Ses cadrages, dépourvus de tout référent terrestre, rappellent ceux des Cloud Studies de Constable : la mer au-dessus de laquelle se forment les nuages, les montagnes dans lesquelles ils s’accrochent, ou encore les plaines qui s’assombrissent sous leur passage, disparaissent de ses photographies. L’attention est définitivement portée au motif et à la lumière : là, les filaments opalins d’un cirrus, ici les boucles sourdes et obscures d’un cumulonimbus, ou encore les masses agitées des nimbostratus qui lentement s’agrègent puis soudain s’éclairent de l’intérieur. Dans une déambulation chromatique — qui traduit leur caractère évolutif — les nuages passent du blanc au gris en virant aux roses, aux jaunes ou aux violets, selon leur altitude, le bleu du ciel, ou encore la position du soleil par rapport à l’horizon… Parfois, des éclairements particuliers comme les incendies ou les lumières des grandes villes peuvent venir interférer avec leurs couleurs naturelles.
Alors interviennent d’autres questions, à l’heure de l’anthropocène. Trainées de condensation des avions à réaction, smogs de pollution urbaine, panaches d’usines ou champignons atomiques ont fait leur entrée, depuis le début de la Révolution Industrielle, dans le paysage atmosphérique. On les appelle nuages anthropogéniques, et tous ont pour point commun d’être artificiellement créés par les activités humaines.
Dans les années 1950 par ailleurs, les premiers tests d’ensemencement des nuages — et avec eux la manipulation du climat — ont commencé à soulever de nouvelles préoccupations sanitaires, écologiques et géopolitiques, avec à la clé l’établissement éventuel d’un statut juridique des nuages, eux qui semblaient ne pas connaitre les frontières et qui, malgré tout, se retrouvent en proie à des guerres météorologiques. Car si les effets de leur comportement et de leurs métamorphoses futures jouent un rôle déterminant dans le dérèglement climatique, ils constituent pourtant l’une des principales sources d’incertitudes auxquelles se heurtent les chercheurs et les modélisateurs.

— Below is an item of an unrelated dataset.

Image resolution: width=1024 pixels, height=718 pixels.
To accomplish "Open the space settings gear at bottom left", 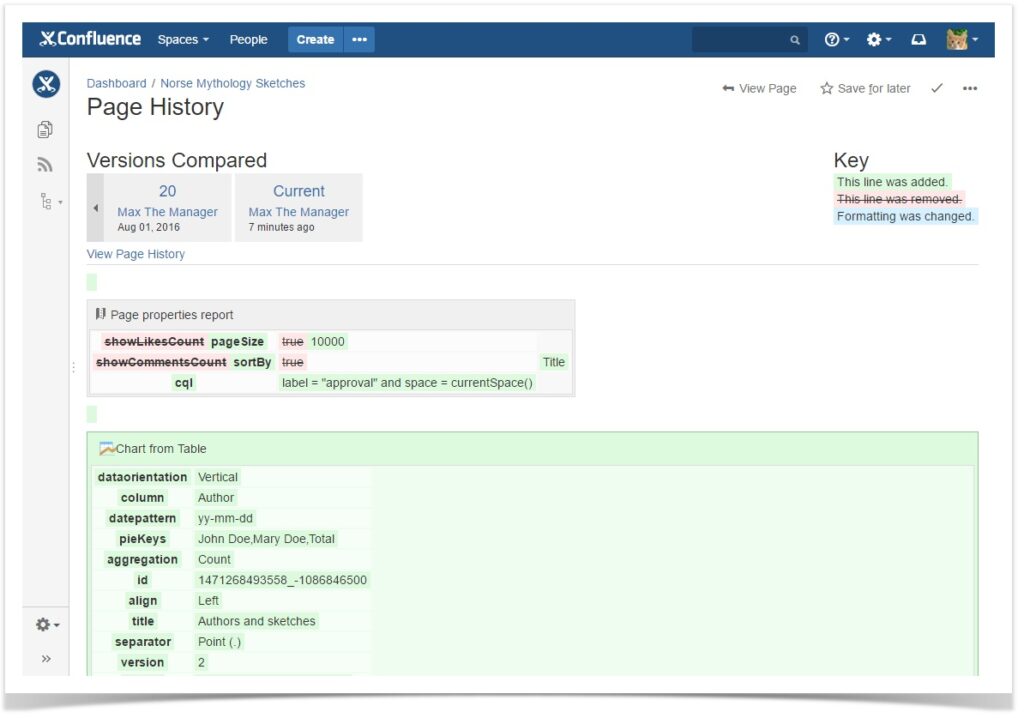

Dans ce contexte nébuleux, les photographies de Charlotte Lapalus apparaissent comme une injonction à cultiver notre sens de l’observation, à renforcer l’attention et l’intérêt que nous portons à ces géants cotonneux. Leurs masses ici imposantes, leurs tons sourds ou incandescents hurlent le mystère, l’urgence et la poésie, triade avec laquelle il s’agit de composer lorsque l’on évoque ces ovnis scientifiques qui inlassablement se forment à la surface de l’eau et s’élèvent dans la troposphère.”